As the two samples contain different episodes for each provider, I
want to run a fixed effects model on one sample (Providers being whats
fixed) and apply those coefficients to the second sample of episodes
(again, same Providers, different episodes).

Any further help is greatly appreciated!

On Wed, Jun 12, 2013 at 4:22 PM, William Buchanan
<[email protected]> wrote:
> If the data are from the same subjects (e.g., providers), what is the difference between the measurements?  Are you trying to compare the coefficients across two measurement periods?  It might be helpful to explain a bit more about your data/goals.
>
> HTH,
> Billy
>
> Sent from my iPhone
>
> On Jun 12, 2013, at 15:09, William Sankey <[email protected]> wrote:
>
>> Right, I would only add that the "people" (here, Providers) in one
>> sample are the same people in the second sample (aka, the same
>> Providers). So hopefully this should be possible...I would agree that
>> it probably would not be the case if the sample had different people.

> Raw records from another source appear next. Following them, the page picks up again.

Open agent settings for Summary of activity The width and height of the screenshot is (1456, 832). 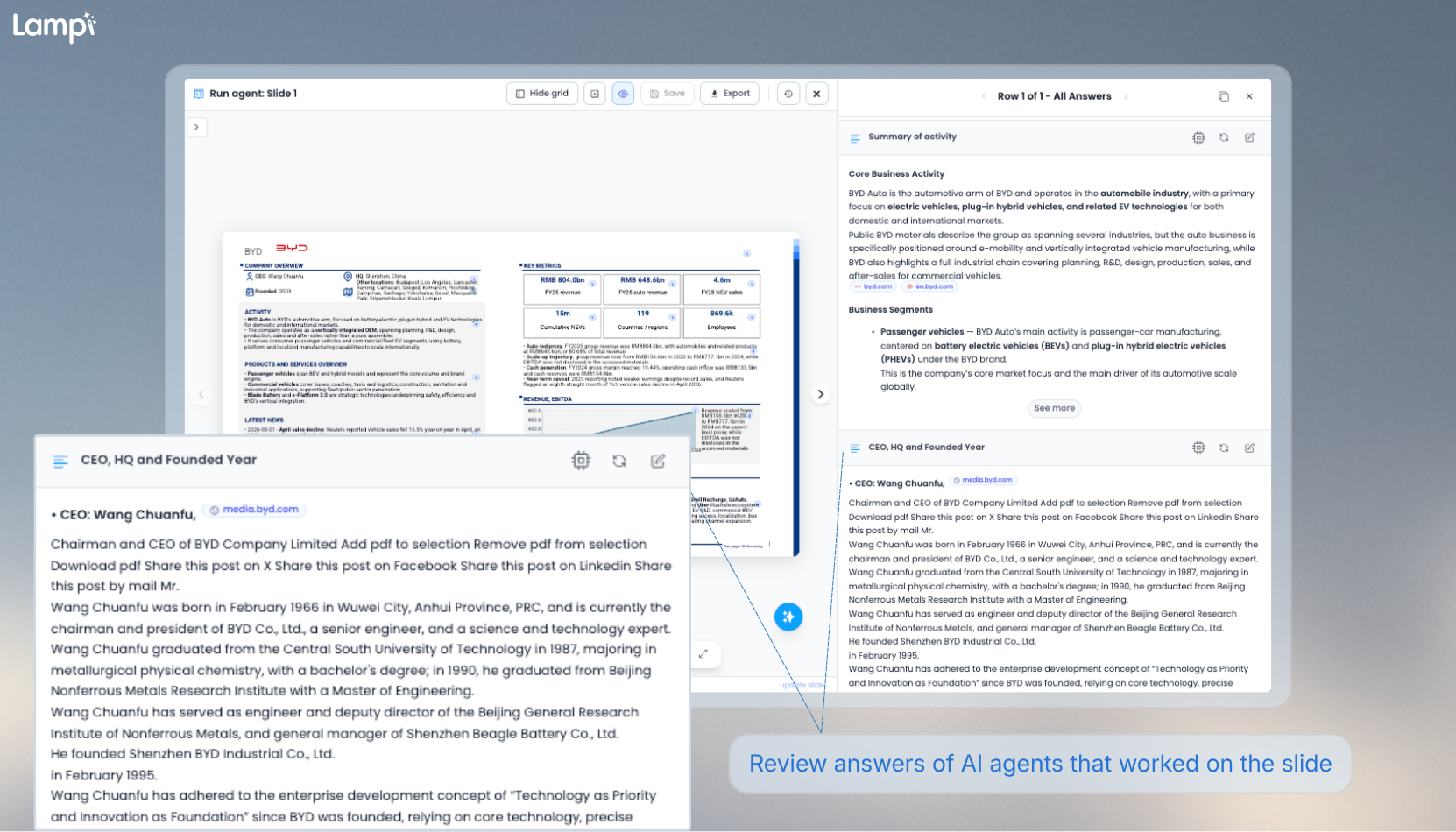point(1198,137)
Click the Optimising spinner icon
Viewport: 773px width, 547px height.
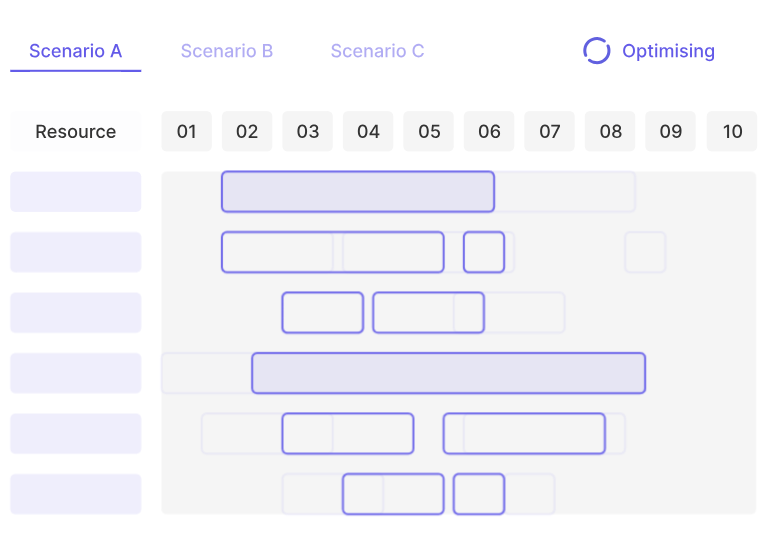point(596,51)
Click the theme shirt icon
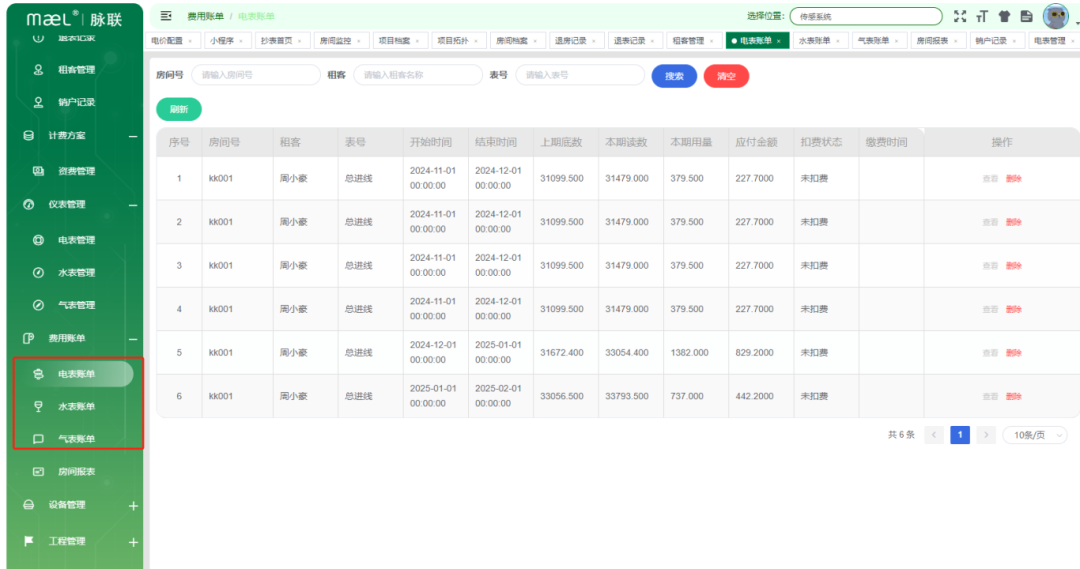Viewport: 1080px width, 569px height. point(1004,16)
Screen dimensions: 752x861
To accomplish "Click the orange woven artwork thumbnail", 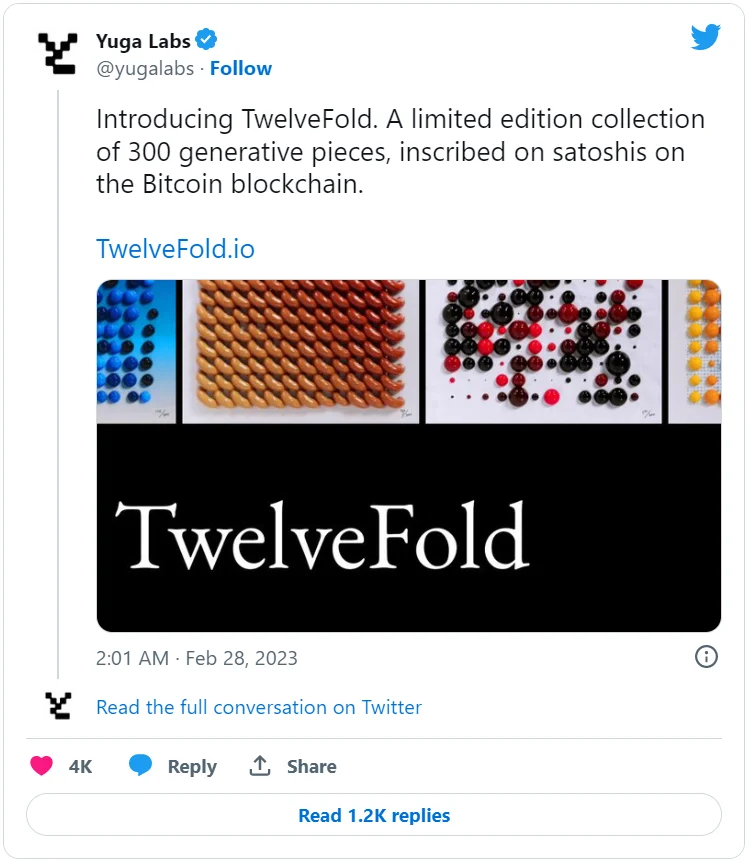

>> That would probably be more similar to a propensity score analysis?
>>
>> Thanks,
>> Will
>>
>> On Wed, Jun 12, 2013 at 3:53 PM, Lucas <[email protected]> wrote:
>>> This is an interesting question.  I always thought that fixed effects
>>> models give you very good causal effect estimates, but technically the
>>> estimates do not apply beyond the sample.
>>>
>>> Think about it like this: the fixed, subject-specific terms (call them
>>> b_0i) capture the effects of all unmeasured aspects of the person.  If
>>> so, if you use the coefficients b_1 to b_k estimated using Sample 1 on
>>> non-estimation Sample 2, you'll obtain predicted values based on those
>>> coefficients, but your predicted values will not include the
>>> subject-specific effects (i.e., no b_0i estimates) because those were
>>> obtained only for each unique person in the estimation sample.
>>>
>>> Perhaps there is some way to do what you desire of which I am unaware
>>> and, if so, I'd love to learn it.  But, my current knowledge indicates
>>> what you want to do is not really appropriate for the fixed effects
>>> model.
>>>
>>> Sam
>>>
>>> On Wed, Jun 12, 2013 at 12:31 PM, William Sankey <[email protected]> wrote:
>>>> Hi Statalist,
>>>>
>>>> I have two samples of the same data, my TEST_SAMPLE and
>>>> VALIDATION_SAMPLE. I want to run a fixed effects model on my
>>>> TEST_SAMPLE and collect the parameter estimates and apply them to the
>>>> VALIDATION_SAMPLE. I believe I want to use the predict score command.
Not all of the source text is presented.